Detto questo, da quando ci sono state le ultime nomine di direttori e vicedirettori di reti e testate e considerando anche le code lasciate dai vertici precedenti, il costo in termini di professionisti in panchina è l’equivalente di 8 direttori (con relativi compensi che superano i 200mila euro) e 6 vicedirettori (il cui compenso gira intorno ai 120mila) che ad oggi non hanno un incarico e, quindi, non sono operativi. A tal proposito è bene ricordare che, in generale, gli accordi Rai-Usigrai scritti nero su bianco nel contratto integrativo prevedono espressamente che sia gli uni sia gli altri debbano ricevere una proposta entro quaranta giorni dalla rimozione dall’incarico. Per alcuni i 40 giorni sono passati, per altri no.
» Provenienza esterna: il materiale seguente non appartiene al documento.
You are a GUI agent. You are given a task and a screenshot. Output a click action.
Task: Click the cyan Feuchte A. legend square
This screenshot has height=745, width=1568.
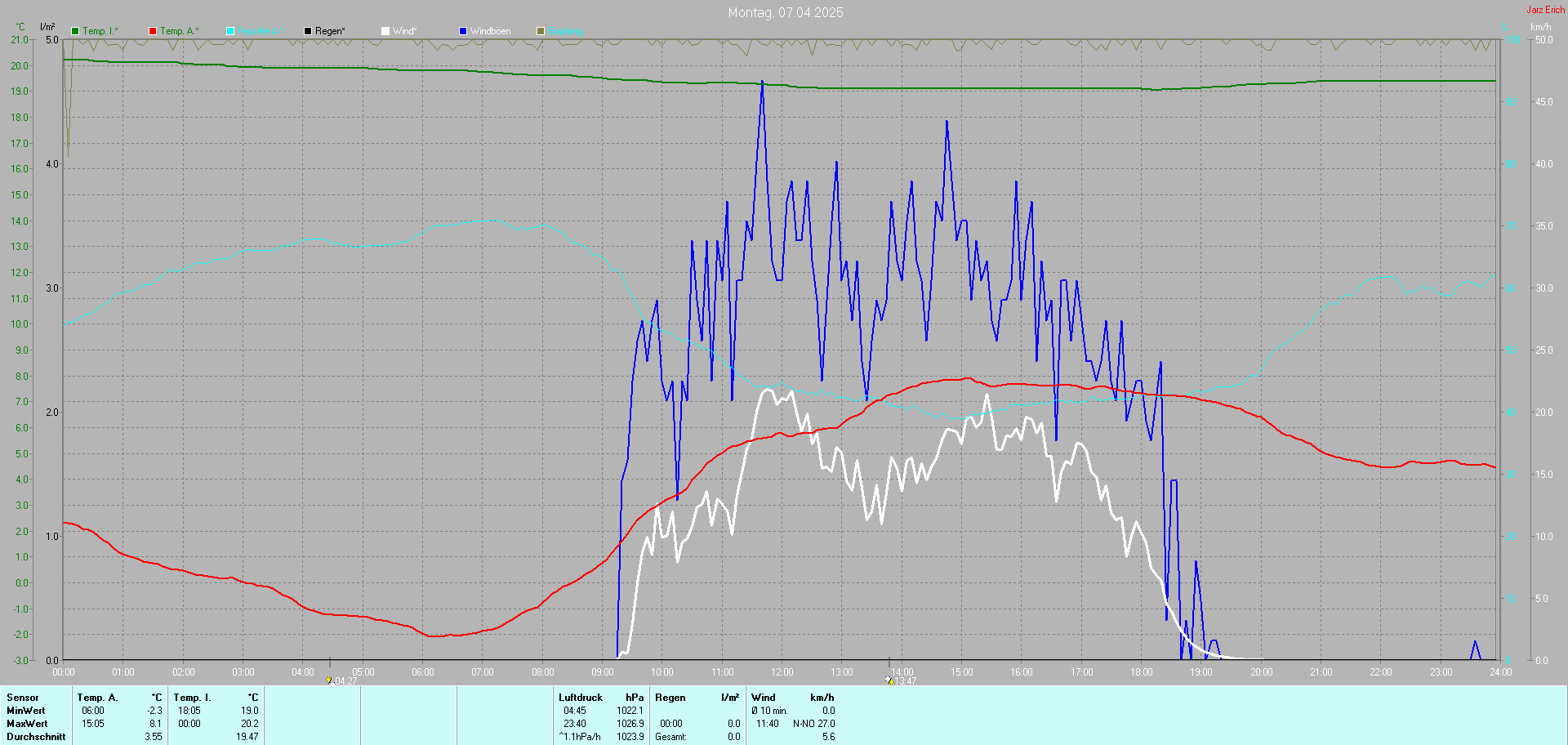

Vediamo in dettaglio di chi si tratta. Fra gli otto ex direttori vi sono sei giornalisti (dei quali 5 hanno la qualifica di caporedattore e 1 di vicedirettore) e due dirigenti. Tra i giornalisti Gianni Scipione Rossi, ex direttore di Rai Parlamento, è alle dirette dipendenze dell’ad Rai dal 1° settembre 2016, da quando cioè fu nominata direttore al suo posto Nicoletta Manzione che ora – la ruota della politica gira – condivide con Rossi la maglietta della riserva. Poi c’è Mario Orfeo, ex direttore generale, ‘appeso’ anche lui. E ancora, l’ex presidente Monica Maggioni, l’ex direttore del Tg1 Andrea Montanari e l’ex direttore del Tg2 Ida Colucci. I dirigenti ‘parcheggiati’ da poco sono l’ex direttore di Ra1 Angelo Teodoli e l’ex direttore di Rai2 Andrea Fabiano. Ma non è finita qui.
Dopo le nomine dei vicedirettori di testata del 13 dicembre scorso, il punto interrogativo sul futuro incarico pende anche sull’ex vicedirettore del Tg1 Raffaele Genah, sugli ex vicedirettori del Tg2 Giovanni Alibrandi, Stefano Marroni, Rocco Tolfa e sugli ex vicedirettori del Giornale Radio Mario Prignano e Bruno Ruffolo.
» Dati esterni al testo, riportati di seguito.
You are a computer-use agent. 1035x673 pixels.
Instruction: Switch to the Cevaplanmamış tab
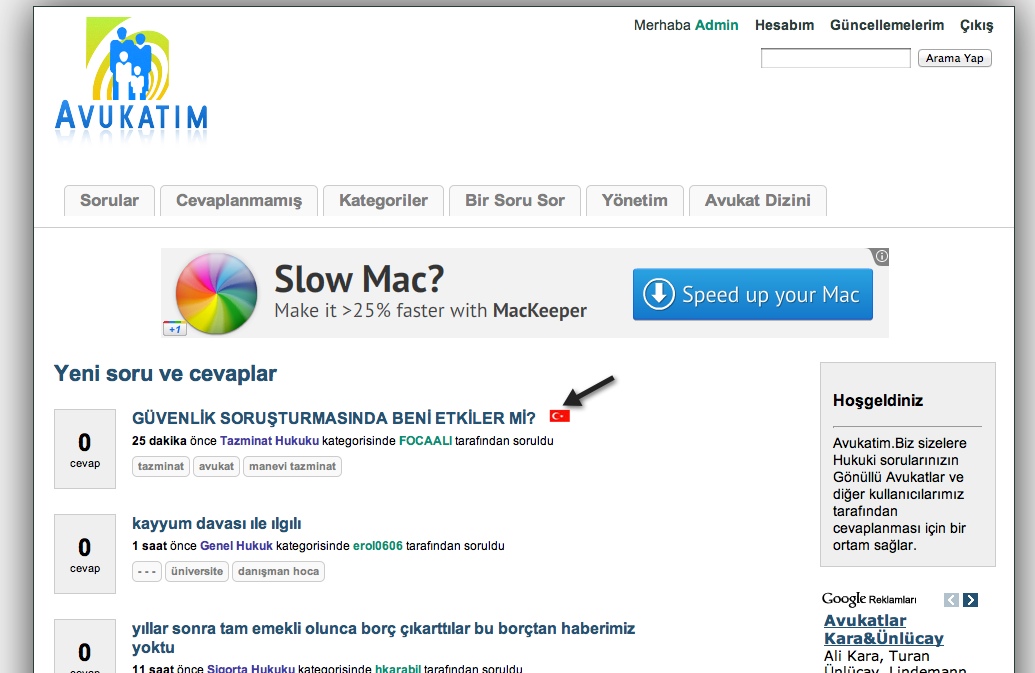click(x=238, y=200)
Ricollocare i vicedirettori, spiegano in Viale Mazzini, è comunque un gioco da ragazzi rispetto ai direttori. E sembra peraltro che fra le caselle libere a breve, anche se in questo caso si tratta di rete e non di testata, ci sarà quella del vicedirettore di Rai3 Alessandro Lostia, assunto in Rai a tempo determinato secondo l’articolo della legge di riforma targata Renzi (si tratta dell’articolo 3 della legge 220 del 2015 richiamata dall’articolo 37 dello Statuto entrato in vigore a gennaio 2016) che consente all’ad di assumere il 5% dei dirigenti esistenti come vuole stabilendo, però, che tali incarichi cessino “decorsi sessanta giorni dalla scadenza del mandato dell’amministratore delegato”.
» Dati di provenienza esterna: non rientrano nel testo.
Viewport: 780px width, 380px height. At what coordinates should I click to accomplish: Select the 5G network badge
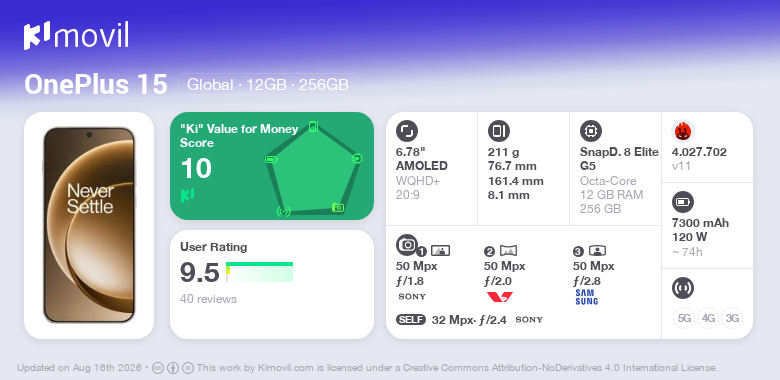point(684,318)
Facile o difficile che sia questa partita delle ricollocazioni, ha senso considerare l’eventualità che i nuovi piani, sia editoriale che industriale, comportino cambiamenti tali da incidere su tutto questo, visto che sia per l’uno che per l’altro si porrà il tema dei numeri dei canali e del numero delle testate. Nota a margine del rebus in corso: nel 2010 sono entrate in gioco norme contrattuali Rai-Usigrai, diverse da quelle del contratto nazionale, secondo le quali le figure di direttore e vicedirettore non sono qualifiche ma incarichi e in quanto tali non sono licenziabili e tornano, quindi, alla casella di partenza e cioè alla qualifica di caporedattori, perdendo però l’indennità di funzione.